* [Things to do]
**A.** Extract the stretch of the market analysis post from "On the July" through "below to enlarge.", word for word.
**B.** In the market analysis post, what pattern does the author say the market was setting up for?

* [Selected text]
## BEGIN
Posted by K on September 06, 2011
Market Analysis / 1 Comment

The news have been going on and on about how the US economy is back to disappointing data, European countries are all in trouble as Italy is now getting thrown around just like Greece, Ireland, Portugal & Spain.

If you think the market action of the past 4-6 weeks has been on the data then please stop reading and save yourself five minutes which you can use to watch Jim Cramer over at CNBC.

On the July 28th post titled “Deal or No Deal -Debt Ceiling Edition- $SPY” I talked about how the market had been setting up and that no “Debt Ceiling” deals would matter. It was obvious a debt “downgrade” was coming but that should have been no reason for the market to really go skydiving as it did.  If you were an great A+ student and partied a bit too hard, if your next grade was an A nobody would treat you with less respect especially when they’re getting grades from B+ and lower, (the analogy here being US credit rating vs ratings of many countries in the world).

The market was simply setting up for a technical Head & Shoulders pattern and there was a great chance of it playing out (which it did). Click chart below to enlarge.

 

The chart above is an updated chart of the previous post. The light yellow represents all the time It took since my last submission to the blog. The Fibonacci retracements drawn on the monthly chart really have helped see that we were about to enter a rangebound market (the area between the Red and Green boxes).

The “crash” from 1300 to 1170’s surprised me in terms of the velocity in which happened.  I expected it to trickle down for a few weeks but when the dam broke there simply wasn’t enough incentive to stay short the weeks following as there was a great possibility for a short cover.
## END
(Records from a pointing dataset)
## BEGIN
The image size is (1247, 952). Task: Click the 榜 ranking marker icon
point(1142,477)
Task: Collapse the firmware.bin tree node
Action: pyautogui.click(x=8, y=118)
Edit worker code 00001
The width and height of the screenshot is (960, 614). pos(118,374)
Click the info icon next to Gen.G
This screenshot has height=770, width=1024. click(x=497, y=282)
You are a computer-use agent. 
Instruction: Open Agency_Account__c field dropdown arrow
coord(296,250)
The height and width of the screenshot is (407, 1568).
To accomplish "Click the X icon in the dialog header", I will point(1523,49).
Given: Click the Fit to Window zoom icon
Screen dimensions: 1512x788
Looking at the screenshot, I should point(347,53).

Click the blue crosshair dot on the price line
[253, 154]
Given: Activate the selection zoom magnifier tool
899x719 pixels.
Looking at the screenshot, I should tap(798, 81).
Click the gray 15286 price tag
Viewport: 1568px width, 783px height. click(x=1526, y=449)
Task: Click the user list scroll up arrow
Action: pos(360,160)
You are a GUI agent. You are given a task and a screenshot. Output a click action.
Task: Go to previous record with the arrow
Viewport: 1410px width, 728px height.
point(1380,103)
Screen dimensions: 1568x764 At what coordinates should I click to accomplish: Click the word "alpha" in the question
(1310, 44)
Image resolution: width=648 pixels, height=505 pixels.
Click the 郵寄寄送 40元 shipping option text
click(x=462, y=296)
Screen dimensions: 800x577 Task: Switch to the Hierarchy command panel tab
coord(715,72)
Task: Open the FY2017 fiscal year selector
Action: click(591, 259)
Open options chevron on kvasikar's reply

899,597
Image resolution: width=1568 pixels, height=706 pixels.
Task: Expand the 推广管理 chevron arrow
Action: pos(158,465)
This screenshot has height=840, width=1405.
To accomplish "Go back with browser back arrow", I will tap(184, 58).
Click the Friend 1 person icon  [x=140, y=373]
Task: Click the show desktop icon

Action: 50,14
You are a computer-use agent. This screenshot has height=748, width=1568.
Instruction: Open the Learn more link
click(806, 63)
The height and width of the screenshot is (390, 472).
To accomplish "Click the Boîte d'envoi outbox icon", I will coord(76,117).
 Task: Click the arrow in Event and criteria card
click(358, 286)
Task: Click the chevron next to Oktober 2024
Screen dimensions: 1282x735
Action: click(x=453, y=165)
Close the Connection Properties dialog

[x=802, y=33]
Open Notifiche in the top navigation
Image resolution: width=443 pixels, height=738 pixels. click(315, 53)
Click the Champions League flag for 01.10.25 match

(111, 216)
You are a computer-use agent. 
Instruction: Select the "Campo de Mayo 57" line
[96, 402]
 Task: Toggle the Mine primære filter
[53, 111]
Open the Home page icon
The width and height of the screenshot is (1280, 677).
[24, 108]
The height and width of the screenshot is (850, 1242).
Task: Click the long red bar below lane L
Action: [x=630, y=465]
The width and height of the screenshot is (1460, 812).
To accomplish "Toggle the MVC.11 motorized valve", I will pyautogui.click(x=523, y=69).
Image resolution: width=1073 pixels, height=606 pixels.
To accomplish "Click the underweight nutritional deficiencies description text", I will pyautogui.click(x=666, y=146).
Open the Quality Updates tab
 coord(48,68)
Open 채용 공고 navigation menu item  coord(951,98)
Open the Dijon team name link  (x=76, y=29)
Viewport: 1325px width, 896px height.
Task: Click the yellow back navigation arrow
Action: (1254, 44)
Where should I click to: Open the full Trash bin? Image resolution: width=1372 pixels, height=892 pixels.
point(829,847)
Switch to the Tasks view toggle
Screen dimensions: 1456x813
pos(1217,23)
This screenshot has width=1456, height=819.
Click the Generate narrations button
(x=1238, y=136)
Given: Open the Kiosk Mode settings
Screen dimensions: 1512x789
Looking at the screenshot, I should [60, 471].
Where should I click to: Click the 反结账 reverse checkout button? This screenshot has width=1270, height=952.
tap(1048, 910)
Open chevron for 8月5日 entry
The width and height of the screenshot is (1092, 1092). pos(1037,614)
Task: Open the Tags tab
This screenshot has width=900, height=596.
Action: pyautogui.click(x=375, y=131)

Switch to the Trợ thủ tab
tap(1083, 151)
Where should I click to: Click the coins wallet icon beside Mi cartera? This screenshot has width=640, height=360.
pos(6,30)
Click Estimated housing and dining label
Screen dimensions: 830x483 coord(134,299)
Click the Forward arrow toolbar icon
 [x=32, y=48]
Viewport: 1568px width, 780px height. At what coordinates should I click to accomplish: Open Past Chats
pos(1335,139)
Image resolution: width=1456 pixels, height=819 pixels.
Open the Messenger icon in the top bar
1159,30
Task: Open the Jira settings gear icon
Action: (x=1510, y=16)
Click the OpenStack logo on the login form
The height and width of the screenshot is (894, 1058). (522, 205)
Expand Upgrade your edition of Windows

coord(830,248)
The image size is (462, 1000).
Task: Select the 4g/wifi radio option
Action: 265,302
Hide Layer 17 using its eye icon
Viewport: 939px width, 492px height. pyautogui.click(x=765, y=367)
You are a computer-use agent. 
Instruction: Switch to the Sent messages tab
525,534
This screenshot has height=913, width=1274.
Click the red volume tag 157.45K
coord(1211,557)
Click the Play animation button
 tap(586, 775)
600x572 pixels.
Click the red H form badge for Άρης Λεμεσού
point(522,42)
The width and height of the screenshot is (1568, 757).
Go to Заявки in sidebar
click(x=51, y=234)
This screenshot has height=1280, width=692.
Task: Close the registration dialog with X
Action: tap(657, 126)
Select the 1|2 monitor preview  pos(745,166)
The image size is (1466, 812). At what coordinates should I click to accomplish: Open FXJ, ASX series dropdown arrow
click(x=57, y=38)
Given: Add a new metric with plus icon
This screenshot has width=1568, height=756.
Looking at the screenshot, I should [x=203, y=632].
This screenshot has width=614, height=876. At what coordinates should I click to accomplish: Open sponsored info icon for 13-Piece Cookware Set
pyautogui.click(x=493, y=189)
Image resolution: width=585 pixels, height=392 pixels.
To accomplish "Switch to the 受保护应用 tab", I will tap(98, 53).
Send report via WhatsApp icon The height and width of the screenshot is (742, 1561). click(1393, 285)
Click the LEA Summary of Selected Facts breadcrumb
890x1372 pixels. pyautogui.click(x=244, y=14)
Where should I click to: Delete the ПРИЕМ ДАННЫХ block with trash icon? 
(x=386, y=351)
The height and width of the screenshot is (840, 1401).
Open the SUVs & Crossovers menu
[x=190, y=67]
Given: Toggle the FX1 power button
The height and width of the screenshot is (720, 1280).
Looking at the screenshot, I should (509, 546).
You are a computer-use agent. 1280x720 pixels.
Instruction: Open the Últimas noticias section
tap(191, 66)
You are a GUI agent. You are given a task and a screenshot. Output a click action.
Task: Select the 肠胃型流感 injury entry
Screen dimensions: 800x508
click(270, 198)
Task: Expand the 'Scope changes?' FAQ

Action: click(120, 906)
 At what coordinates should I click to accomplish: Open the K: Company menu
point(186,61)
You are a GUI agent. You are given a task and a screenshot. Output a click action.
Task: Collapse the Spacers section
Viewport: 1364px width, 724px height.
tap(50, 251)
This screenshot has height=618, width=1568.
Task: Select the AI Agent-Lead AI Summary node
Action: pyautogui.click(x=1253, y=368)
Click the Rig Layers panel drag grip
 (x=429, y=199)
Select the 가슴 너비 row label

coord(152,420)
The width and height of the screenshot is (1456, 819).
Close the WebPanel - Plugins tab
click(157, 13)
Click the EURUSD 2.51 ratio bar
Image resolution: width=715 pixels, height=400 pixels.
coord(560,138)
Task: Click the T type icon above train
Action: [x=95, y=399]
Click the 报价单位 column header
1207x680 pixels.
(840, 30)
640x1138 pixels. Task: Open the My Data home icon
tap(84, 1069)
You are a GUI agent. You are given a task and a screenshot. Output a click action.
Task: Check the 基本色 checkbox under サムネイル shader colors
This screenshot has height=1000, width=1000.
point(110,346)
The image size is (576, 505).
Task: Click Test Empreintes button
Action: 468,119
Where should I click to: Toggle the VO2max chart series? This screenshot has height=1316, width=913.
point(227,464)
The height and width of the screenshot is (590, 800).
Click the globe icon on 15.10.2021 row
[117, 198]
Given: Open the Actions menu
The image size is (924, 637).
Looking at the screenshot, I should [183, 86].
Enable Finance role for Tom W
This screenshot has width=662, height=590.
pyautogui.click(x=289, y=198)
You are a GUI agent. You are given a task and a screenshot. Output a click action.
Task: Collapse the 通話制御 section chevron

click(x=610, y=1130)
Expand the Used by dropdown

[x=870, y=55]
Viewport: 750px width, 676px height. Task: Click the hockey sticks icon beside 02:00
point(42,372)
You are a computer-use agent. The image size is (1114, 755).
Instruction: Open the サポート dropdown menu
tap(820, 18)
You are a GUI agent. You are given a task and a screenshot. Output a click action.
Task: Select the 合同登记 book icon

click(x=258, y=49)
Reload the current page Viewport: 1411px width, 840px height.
## END
* [Task answers]
**A.**
On the July 28th post titled “Deal or No Deal -Debt Ceiling Edition- $SPY” I talked about how the market had been setting up and that no “Debt Ceiling” deals would matter. It was obvious a debt “downgrade” was coming but that should have been no reason for the market to really go skydiving as it did.  If you were an great A+ student and partied a bit too hard, if your next grade was an A nobody would treat you with less respect especially when they’re getting grades from B+ and lower, (the analogy here being US credit rating vs ratings of many countries in the world).

The market was simply setting up for a technical Head & Shoulders pattern and there was a great chance of it playing out (which it did). Click chart below to enlarge.

**B.** A technical Head & Shoulders pattern.